Tuesday, June 29, 2010

Error bars

Error bars are a necessary part of science reporting, but (as so eloquently described here) they are often misunderstood and frequently misused (including of course by myself). Whilst there has been much written about it (not to mention the descriptions in actual statistics books...), I came across a short paper on the use of error bars in the field of experimental biology. Eight rules are proposed to help with the use and interpretation of error bars, but they aren't specific to biology, so I thought I'd summarise them:

Rule 1:
When showing error bars, always describe in the figure legends what they are.

Rule 2:
The sample size/number of independently performed experiments (i.e. n) must be stated in the figure legend.

Rule 3:
Error bars and statistics should only be shown for independently repeated experiments, and never for replicates.

Rule 4:
For very small values of n (e.g. 3), it is better to simply plot the individual data points rather than showing error bars and statistics.

Rule 5:
95% confidence intervals capture the true mean on 95% of occasions, so you can be 95% confident that your interval includes the true mean.

Rule 6:
How standard error bars relate to 95% confidence intervals; when n=3, and doublethe SE bars don't overlap, P <>

Rule 7:
With 95% CIs and n = 3, overlap of one full arm indicates P approx 0.05, and overlap of half an arm indicates P approx 0.01.

Rule 8:
In the case of repeated measurements on the same group (animals, individuals, cultures, or reactions, for example) CIs or SE bars are irrelevant to comparisons within the same group.

They really are quite basic, but it's useful to be reminded of rules 1-5 occasionally. Another part of the paper I quite liked was the single sentence summary of P values (as the result of t-tests for example), but more particularly how to interpret them.

If you carry out a statistical significance test, the result is a P value, where P is the probability that, if there really is no difference, you would get, by chance, a difference as large as the one you observed, or even larger.

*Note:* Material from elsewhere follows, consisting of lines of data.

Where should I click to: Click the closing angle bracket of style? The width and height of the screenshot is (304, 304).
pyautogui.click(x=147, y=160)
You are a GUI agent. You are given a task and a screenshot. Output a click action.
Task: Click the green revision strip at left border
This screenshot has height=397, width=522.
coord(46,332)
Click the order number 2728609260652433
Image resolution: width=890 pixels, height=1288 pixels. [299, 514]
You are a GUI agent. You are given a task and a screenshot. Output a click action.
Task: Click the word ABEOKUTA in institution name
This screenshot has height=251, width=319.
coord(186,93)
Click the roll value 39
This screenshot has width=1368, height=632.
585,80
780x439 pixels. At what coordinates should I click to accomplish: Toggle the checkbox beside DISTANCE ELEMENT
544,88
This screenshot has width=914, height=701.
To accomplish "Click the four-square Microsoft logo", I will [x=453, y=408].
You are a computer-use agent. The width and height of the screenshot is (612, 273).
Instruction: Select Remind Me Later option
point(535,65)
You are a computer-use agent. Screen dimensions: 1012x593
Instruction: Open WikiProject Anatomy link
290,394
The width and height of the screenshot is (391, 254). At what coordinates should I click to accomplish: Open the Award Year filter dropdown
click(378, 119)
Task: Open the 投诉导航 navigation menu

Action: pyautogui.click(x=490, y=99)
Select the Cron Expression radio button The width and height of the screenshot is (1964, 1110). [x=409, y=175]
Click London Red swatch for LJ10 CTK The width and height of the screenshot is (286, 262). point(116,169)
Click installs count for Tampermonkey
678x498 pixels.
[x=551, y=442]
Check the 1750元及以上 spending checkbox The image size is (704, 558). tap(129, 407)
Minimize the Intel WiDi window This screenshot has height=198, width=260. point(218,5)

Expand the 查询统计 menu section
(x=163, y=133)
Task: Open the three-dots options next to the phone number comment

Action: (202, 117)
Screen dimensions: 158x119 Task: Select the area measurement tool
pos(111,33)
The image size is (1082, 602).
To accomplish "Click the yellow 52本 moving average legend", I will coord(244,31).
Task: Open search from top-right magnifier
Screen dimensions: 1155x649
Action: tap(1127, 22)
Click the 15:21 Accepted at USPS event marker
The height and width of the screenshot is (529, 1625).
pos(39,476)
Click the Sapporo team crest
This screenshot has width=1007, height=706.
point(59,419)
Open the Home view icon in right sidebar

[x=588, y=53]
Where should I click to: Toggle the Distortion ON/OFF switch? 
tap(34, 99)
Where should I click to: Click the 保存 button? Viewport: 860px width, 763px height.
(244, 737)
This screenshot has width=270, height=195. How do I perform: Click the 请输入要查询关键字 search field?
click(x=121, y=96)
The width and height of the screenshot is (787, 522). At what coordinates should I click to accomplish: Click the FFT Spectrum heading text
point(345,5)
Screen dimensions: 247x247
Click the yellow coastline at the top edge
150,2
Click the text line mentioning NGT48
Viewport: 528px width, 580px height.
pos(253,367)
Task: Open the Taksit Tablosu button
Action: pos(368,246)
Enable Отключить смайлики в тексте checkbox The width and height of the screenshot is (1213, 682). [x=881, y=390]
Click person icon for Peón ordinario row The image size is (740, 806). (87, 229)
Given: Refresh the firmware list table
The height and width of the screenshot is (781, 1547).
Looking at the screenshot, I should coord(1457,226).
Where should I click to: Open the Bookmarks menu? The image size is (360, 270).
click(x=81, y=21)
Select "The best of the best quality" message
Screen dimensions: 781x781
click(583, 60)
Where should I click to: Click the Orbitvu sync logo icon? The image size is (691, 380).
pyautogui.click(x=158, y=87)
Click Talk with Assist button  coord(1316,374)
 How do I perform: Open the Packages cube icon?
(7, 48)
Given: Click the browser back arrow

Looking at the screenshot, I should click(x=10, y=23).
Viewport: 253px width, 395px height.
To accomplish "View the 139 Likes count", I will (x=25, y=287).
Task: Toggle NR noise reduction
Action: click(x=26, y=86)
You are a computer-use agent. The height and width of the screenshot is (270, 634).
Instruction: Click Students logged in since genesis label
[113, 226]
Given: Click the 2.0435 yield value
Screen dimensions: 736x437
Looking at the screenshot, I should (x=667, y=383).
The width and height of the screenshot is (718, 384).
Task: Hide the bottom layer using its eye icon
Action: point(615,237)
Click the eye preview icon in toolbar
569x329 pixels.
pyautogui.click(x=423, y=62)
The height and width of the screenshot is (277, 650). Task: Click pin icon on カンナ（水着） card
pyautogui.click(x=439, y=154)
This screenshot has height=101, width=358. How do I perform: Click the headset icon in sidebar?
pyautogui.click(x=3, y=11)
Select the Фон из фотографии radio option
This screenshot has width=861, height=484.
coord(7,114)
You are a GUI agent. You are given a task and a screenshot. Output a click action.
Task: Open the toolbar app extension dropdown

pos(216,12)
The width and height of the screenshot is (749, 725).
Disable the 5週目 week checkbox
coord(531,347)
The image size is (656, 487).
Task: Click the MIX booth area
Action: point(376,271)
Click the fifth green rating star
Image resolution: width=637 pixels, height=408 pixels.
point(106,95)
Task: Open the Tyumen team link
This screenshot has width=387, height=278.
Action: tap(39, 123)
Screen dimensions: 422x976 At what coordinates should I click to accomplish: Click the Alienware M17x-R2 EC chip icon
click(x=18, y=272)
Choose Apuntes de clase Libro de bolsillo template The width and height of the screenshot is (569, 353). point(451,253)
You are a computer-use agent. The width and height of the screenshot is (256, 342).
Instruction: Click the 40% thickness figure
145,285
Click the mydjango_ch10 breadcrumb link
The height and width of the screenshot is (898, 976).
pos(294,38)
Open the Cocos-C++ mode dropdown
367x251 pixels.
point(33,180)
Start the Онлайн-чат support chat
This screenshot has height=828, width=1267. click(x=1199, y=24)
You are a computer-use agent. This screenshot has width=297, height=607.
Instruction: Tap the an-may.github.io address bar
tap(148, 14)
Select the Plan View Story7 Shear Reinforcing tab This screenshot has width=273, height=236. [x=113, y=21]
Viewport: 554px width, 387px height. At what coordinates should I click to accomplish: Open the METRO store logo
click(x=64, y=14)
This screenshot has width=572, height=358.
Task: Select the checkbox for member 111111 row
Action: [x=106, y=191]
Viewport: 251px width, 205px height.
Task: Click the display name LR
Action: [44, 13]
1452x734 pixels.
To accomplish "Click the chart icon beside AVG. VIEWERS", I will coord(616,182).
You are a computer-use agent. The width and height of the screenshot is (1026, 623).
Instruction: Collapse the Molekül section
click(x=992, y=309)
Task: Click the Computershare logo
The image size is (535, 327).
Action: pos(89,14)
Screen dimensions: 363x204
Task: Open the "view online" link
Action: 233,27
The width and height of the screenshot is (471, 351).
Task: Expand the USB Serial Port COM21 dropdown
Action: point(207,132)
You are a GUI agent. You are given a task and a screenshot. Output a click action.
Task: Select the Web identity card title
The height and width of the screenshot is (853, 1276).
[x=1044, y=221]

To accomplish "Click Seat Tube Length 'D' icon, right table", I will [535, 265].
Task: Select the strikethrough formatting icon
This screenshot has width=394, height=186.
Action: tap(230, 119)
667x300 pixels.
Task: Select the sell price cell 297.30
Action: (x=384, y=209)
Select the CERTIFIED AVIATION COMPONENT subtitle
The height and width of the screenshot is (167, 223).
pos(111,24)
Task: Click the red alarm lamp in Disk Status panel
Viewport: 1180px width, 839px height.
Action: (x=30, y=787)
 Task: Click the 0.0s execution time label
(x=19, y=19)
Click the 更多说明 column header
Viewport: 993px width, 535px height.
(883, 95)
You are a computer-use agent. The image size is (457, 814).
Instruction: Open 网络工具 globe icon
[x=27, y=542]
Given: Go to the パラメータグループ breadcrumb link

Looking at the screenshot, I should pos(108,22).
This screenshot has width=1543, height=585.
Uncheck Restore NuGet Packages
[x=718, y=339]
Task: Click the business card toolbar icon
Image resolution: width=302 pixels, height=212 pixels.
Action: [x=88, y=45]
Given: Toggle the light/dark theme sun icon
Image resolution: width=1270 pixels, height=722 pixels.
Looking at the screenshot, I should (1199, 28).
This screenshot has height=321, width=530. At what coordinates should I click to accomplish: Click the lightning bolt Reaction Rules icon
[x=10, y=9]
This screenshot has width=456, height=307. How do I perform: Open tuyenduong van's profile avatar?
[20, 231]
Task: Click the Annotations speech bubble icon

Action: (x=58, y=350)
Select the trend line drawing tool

Cumming G, Fidler F, & Vaux DL (2007). Error bars in experimental biology. The Journal of cell biology, 177 (1), 7-11 PMID: 17420288

Wednesday, June 23, 2010

A slow shift to cloud computing...

This is my first post in a while, I realise. I can't promise that this is the start of more frequent posting, but can say that I still like the idea of blogging (in preference to all these twitter-like update methods, including facebook updates, which I see as ultimately pointless and a little annoying, except for in very limited contexts), and don't want this little blog to die completely...

...and now moving on.

Cloud computing approaches and applications have been around for a while, and are becoming ever more prevalent. It's quite involved, but they are essentially those programmes that run on a remote networked server, and which are accessed on client machines connected to the network. This often includes the storage of content generated by these applications too - for example, word processing using googledocs. In the past, I've been very resistant and a bit mistrusting of these applications. Partly I think because I like to have everything to hand on my local machine, without having to be dependant on an internet connection - an obvious prerequisite for cloud computing applications - partly because of space limitations on online storage, and partly because of security of data. However, in recent months, I've been using more and more applications that have a cloud-like aspect to them, particularly regarding the storage of data. So for example, I've become particularly addicted to using Tomboy Notes as a note-taking program, especially the cross-platform support, and integration with UbuntuOne (where you can access, view, edit and create notes). Also, I was recently introduced to Mendeley, described as a research management tool (incorporating academic networking tools, and literature statistics, etc), but for me most usefully can be used as a reference management system (using a desktop component). The reference library in this case is held in the cloud, linked to a personal account, and synced with local machines where desired. I'm not completely familiar with it yet, but I'm getting to like it. Finally, I'm now an avid user and admirer of Dropbox, which is a great document sync tool. Anybody with further experiences of either of these tools, or indeed with similar tools I haven't mentioned, then please let me know.

Back to my point. It is that the ability to access personal data, often in a proprietory format, from any computer regardless of operating system and installed programs is a very useful tool. However, the additional functionality afforded by locally running programs (such as the integration between a word processor and a reference manager) means that I'm not going to go completely into the cloud just yet.